Leon requires suppression:
(1) where the affiant intentionally or recklessly misleads the magistrate: or
(2) where the magistrate abandons his or her objective judicial role; or
(3) where the affidavit is so lacking in probable cause that an officer could not reasonably rely on the warrant; or
(4) where the warrant utterly fails to meet particularization standards.
Id. at 923; see Vastola, supra, 670 F. Supp. at 1270.
The defendants rely on prongs one and/or three in their argument against the good-faith exception. Neither one of these contentions are persuasive. The defendants have not shown that Detective Jordan intentionally or recklessly misled the magistrate nor that the affidavit lacked indicia of probable cause.

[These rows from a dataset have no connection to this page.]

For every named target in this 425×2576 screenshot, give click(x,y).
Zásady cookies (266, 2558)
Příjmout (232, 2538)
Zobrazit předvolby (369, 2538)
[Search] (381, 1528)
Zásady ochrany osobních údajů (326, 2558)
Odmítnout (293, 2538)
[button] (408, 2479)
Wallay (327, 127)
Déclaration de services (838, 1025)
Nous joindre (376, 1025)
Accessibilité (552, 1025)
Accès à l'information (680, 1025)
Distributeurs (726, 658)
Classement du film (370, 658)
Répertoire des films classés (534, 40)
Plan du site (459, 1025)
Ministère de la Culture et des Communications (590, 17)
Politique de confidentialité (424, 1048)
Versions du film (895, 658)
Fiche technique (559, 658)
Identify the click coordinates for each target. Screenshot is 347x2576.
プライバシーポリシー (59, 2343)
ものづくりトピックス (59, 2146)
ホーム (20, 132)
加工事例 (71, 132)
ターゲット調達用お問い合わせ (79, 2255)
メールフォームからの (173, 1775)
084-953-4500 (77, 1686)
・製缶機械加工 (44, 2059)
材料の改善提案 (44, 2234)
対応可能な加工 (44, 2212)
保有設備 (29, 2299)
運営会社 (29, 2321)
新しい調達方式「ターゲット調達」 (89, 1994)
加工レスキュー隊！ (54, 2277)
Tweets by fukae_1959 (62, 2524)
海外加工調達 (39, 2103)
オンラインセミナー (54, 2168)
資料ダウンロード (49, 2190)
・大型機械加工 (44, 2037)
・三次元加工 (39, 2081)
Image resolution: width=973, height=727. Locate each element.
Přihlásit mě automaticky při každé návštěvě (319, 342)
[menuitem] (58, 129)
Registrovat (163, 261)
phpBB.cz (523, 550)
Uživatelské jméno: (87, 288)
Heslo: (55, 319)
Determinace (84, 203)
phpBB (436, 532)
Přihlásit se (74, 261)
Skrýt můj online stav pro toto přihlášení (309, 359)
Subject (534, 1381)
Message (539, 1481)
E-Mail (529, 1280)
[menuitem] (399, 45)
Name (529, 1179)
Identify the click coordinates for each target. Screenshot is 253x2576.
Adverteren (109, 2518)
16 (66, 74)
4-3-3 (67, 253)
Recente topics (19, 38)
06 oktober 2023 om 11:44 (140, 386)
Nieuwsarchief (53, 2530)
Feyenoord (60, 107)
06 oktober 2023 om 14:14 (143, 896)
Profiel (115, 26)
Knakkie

The information in the affidavit, indicating that defendants had only a home address and no other business address, with the exception of certain post office boxes plus prior similar offenses and the detective's observations linking him to the counterfeiting and forgery offenses, was sufficient indicia of probable cause, easily demonstrating that Detective Jordan was neither intentionally nor recklessly misleading the magistrate. Rather, Detective Jordan conducted his duties in a diligent and reasonable fashion; just the conduct which Leon was meant to protect. See 468 U.S. at 921 (stating that "Penalizing the officer for the magistrate's error, rather than his own, cannot logically contribute to the deterrence of Fourth Amendment violations." (Footnote omitted)).
I note that if the second search was independently, not derivatively, at issue, I would find that that search was under the good-faith exception as well, because the defendants have not shown intentional or reckless misleading of the magistrate as to the second search, nor that there was not indicia of probable cause for the second search.
Hence, even were I not to find that probable cause existed, I would not suppress the evidence garnered from the two searches because the searches fall, four-square, within the good-faith exception articulated in Leon, supra.
In sum, then I deny the defendants' motion to suppress the evidence of the search because the magistrate properly found probable cause to support the warrant. I further note that the search would fall within the Leon exception.
In conclusion, defendants' motions to dismiss the indictment and to suppress the evidence from the search are denied.